This letter serves as a prime example of Thomas Jackson’s willingness to bluntly challenge individuals or groups that he did not agree with. He held firebrand beliefs opposing not just slavery but also all racial oppression and he did not shy away from vividly stating his opinions.

The history of the white man in America is one long tale of terrible outrage & murderous cruelty and oppression of other races of men.

The fact that he had an excellent command of language is something that we can appreciate as we read his letters but his insistence on bluntly express his views probably contributed to his business twice being burnt down by arsonists later in his life.

Yorktown 1862

Preparations for war near Yorktown, VA 1862. See this detailed view of the cannons, cannon balls, horses and wagons offloaded by Union forces from their ships and readied for McClennan’s Penninsular campaign. Library of Congress, Prints and Photographs Division. www.loc.gov/pictures/item/2012649803/

Reading October 12. 1862 (Extract)

Dear Cousin

I receive’d the “Pioneer” with the article in that I had written for it, and am much obliged to you for the kind attention to my request.

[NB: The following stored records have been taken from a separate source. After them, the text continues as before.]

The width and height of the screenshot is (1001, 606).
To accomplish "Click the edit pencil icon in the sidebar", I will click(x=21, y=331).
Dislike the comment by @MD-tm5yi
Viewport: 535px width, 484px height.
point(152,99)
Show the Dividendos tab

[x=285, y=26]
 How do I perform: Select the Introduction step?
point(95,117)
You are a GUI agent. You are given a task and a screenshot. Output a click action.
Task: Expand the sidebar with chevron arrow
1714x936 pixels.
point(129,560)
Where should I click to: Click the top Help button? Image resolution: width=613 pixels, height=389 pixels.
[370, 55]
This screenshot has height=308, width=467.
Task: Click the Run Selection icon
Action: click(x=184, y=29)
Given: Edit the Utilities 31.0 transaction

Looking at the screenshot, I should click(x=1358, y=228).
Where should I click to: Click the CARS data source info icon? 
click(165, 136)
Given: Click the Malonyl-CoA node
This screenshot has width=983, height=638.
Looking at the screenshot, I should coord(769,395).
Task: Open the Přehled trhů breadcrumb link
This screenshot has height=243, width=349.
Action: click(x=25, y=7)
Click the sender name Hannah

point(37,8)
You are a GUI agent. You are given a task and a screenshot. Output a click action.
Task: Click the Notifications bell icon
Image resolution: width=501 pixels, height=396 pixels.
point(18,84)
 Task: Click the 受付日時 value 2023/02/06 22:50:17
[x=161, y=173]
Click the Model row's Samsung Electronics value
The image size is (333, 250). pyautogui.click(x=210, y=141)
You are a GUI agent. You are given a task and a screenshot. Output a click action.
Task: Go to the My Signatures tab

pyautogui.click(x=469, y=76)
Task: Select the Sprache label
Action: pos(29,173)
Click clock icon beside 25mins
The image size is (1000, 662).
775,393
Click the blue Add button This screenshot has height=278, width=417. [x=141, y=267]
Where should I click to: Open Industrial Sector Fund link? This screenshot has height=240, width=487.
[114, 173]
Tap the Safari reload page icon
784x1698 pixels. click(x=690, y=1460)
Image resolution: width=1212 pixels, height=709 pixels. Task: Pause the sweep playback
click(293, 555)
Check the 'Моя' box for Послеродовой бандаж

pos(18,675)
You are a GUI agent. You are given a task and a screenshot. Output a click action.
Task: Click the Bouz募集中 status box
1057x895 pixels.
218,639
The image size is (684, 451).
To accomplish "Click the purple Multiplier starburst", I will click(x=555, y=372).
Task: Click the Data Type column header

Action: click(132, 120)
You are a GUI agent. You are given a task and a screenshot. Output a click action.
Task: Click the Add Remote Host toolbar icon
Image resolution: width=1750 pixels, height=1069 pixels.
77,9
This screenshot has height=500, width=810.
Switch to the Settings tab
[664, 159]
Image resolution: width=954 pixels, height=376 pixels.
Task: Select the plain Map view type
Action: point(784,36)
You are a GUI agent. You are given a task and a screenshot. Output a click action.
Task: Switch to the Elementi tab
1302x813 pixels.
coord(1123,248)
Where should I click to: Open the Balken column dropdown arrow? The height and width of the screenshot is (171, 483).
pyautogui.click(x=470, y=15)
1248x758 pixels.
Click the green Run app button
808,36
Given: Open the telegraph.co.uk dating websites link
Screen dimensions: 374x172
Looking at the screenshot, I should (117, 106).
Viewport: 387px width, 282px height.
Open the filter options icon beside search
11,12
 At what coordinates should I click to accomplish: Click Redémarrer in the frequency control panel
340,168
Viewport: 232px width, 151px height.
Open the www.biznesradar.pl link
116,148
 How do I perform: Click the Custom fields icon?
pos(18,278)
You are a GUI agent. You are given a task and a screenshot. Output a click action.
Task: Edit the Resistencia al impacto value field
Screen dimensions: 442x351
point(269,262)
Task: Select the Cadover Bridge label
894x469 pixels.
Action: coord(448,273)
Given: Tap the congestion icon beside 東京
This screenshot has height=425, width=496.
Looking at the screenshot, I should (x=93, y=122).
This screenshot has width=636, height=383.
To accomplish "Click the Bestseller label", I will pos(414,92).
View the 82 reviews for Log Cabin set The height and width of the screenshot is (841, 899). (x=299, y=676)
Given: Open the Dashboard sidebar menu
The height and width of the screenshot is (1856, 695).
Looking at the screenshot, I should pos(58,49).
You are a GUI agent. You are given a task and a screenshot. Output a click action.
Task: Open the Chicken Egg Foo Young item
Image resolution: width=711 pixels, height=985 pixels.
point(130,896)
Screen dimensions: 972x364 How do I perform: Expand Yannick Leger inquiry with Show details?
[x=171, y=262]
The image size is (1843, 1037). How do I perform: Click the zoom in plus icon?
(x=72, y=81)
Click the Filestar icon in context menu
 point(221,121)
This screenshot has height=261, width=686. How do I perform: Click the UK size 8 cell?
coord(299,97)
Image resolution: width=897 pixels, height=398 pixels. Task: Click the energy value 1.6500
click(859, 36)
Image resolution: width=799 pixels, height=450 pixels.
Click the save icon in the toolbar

We had a very exciting time here about a month ago owing to bad generalship & villainous jealousies among our Union leaders, our army got beat in Virginia & had to fall back behind the fortifications near Washington. The whole rebel army then passed to the Northwest of Washington to Leesburg & from thence crossed the Potomac river into Maryland with the avowed determination of going from there into Pennsylvania. Maryland is a narrow state in the western part & not 40 miles wide where the rebels entered it, & then they would be in Penna & only about l00 miles west of Reading.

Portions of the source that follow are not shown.